**Task instructions**
Search the lines of the records for the word "screenshot", and copy every line that has it.

Records drawn from a dataset:
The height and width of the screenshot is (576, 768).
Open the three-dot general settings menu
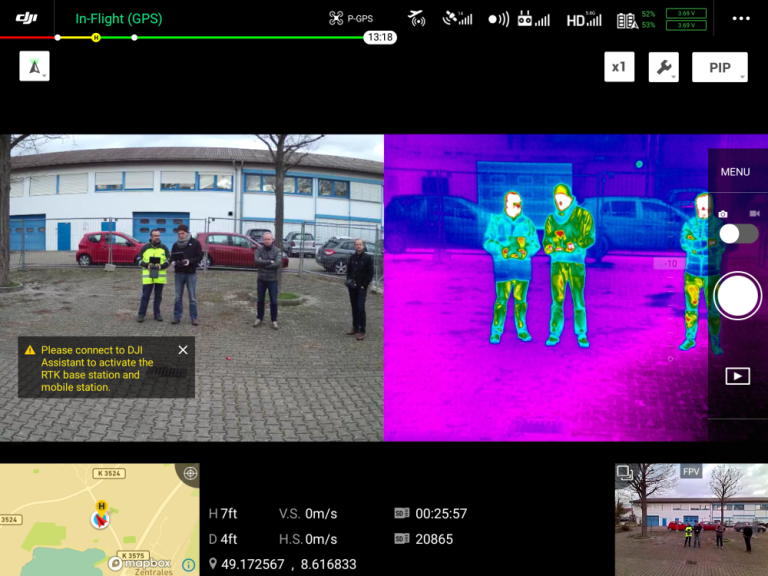tap(740, 18)
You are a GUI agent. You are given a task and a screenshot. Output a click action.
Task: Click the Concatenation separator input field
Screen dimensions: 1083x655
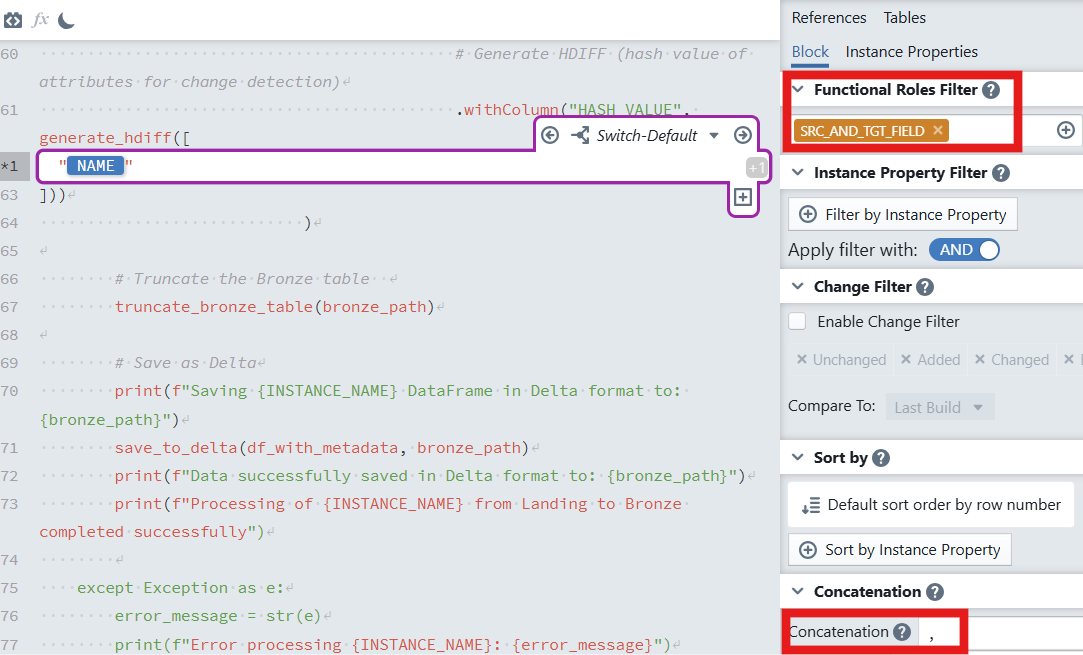(x=1000, y=632)
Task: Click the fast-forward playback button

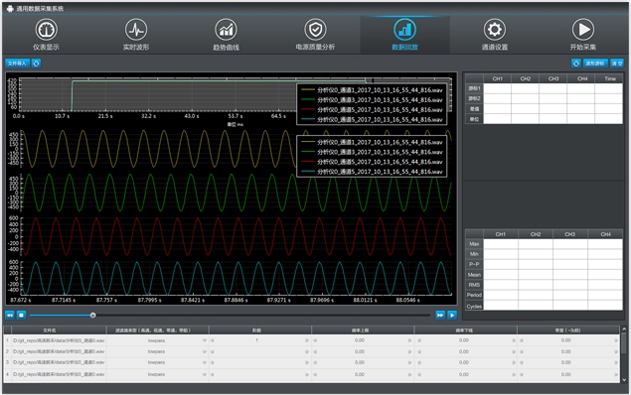Action: pos(440,315)
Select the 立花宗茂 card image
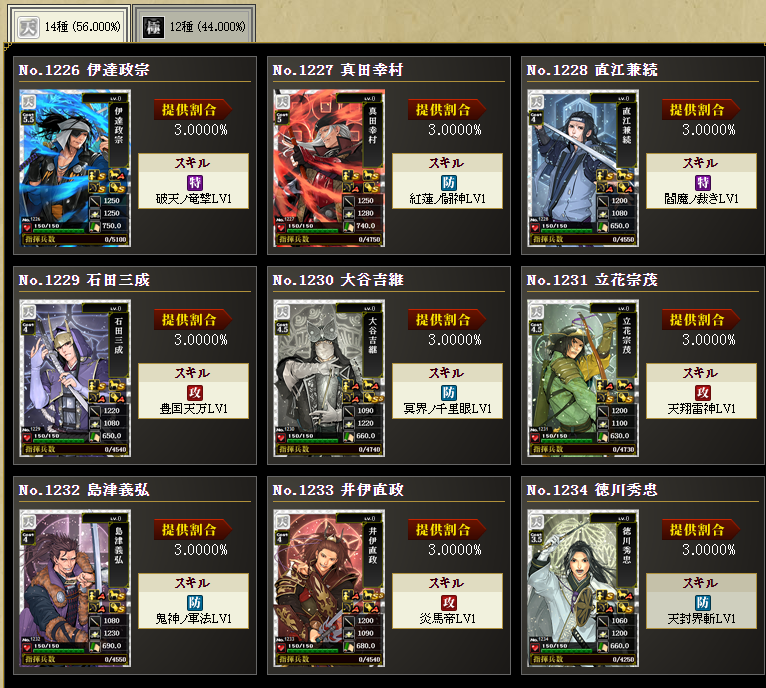 [x=583, y=378]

**Reply**
The height and width of the screenshot is (576, 768).
You are a GUI agent. You are given a task and a screenshot. Output a click action.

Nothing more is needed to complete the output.